## [Records supplied]
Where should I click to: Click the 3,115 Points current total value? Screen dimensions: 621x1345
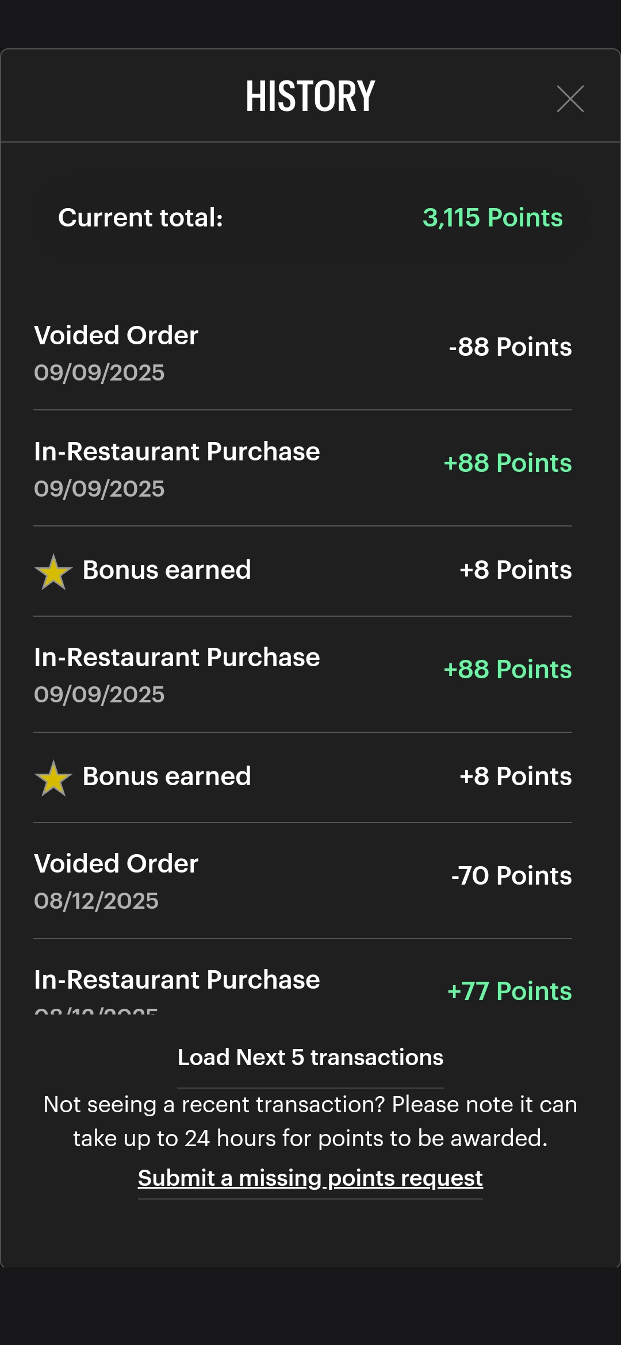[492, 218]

---

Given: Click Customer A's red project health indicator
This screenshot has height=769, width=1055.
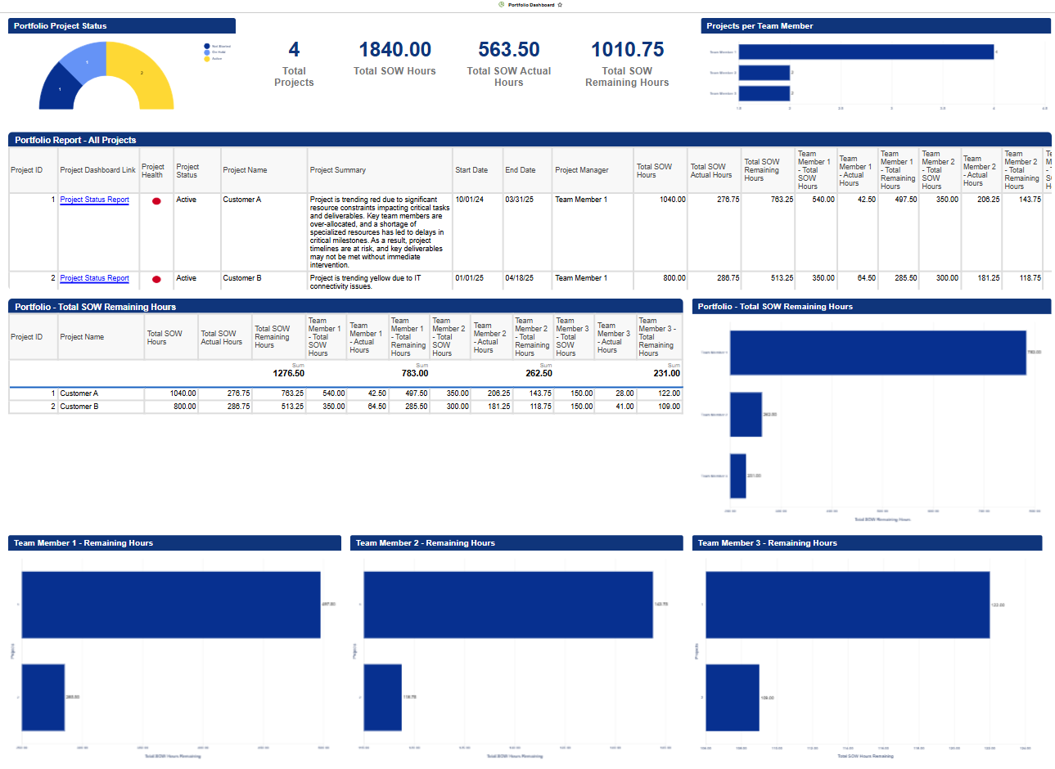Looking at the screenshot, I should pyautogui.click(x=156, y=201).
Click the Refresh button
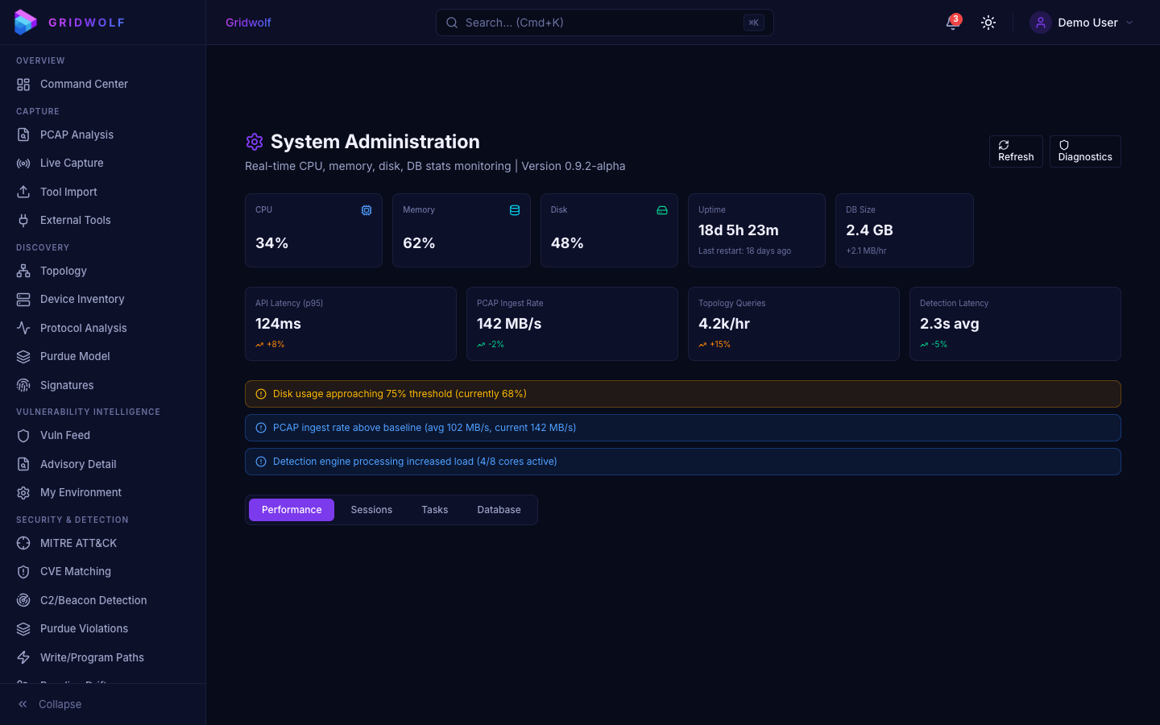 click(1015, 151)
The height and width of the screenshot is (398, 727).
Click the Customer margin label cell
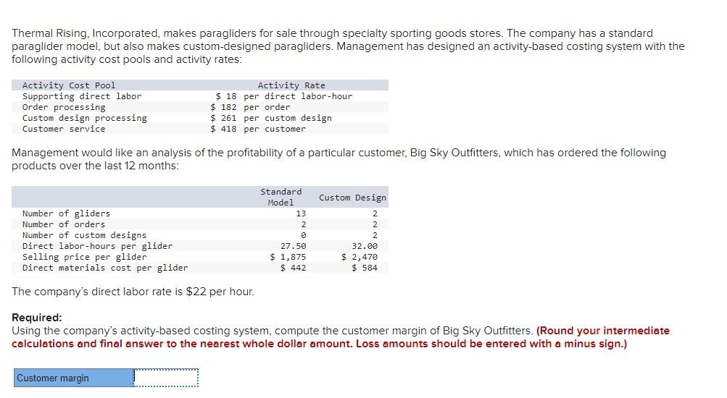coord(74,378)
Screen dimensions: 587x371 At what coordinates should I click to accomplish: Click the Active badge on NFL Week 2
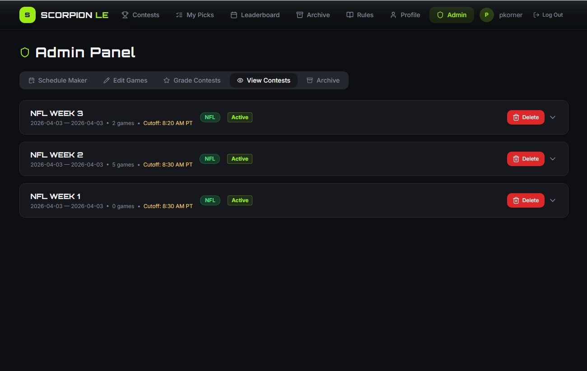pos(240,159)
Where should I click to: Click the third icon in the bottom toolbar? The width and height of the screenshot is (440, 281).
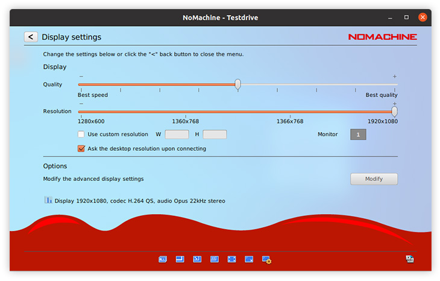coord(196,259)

## [Do this]
Pick out and copy every line in the records above that contains the word "Customer".

## [Response]
Given: Click Customer A's red project health indicator
Click the Customer margin label cell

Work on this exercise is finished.